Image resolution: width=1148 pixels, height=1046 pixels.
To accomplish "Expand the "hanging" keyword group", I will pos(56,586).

==

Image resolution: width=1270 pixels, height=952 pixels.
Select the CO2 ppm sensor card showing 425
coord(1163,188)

...

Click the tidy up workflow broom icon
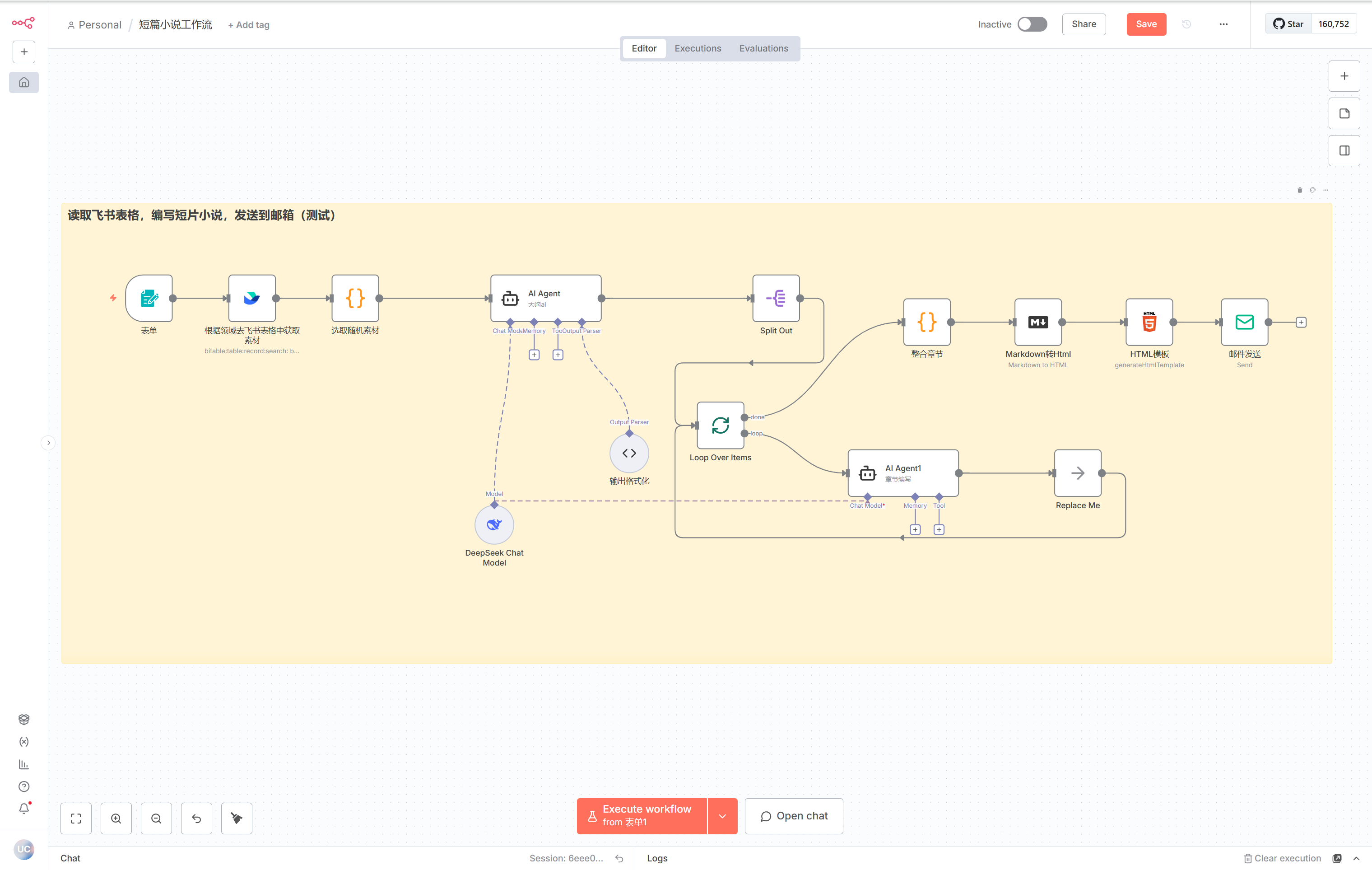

TASK OBJECTIVE: Looking only at the lines of the material above, count those containing "width" and give that number by itself.

OUTPUT FOR THIS TASK: 2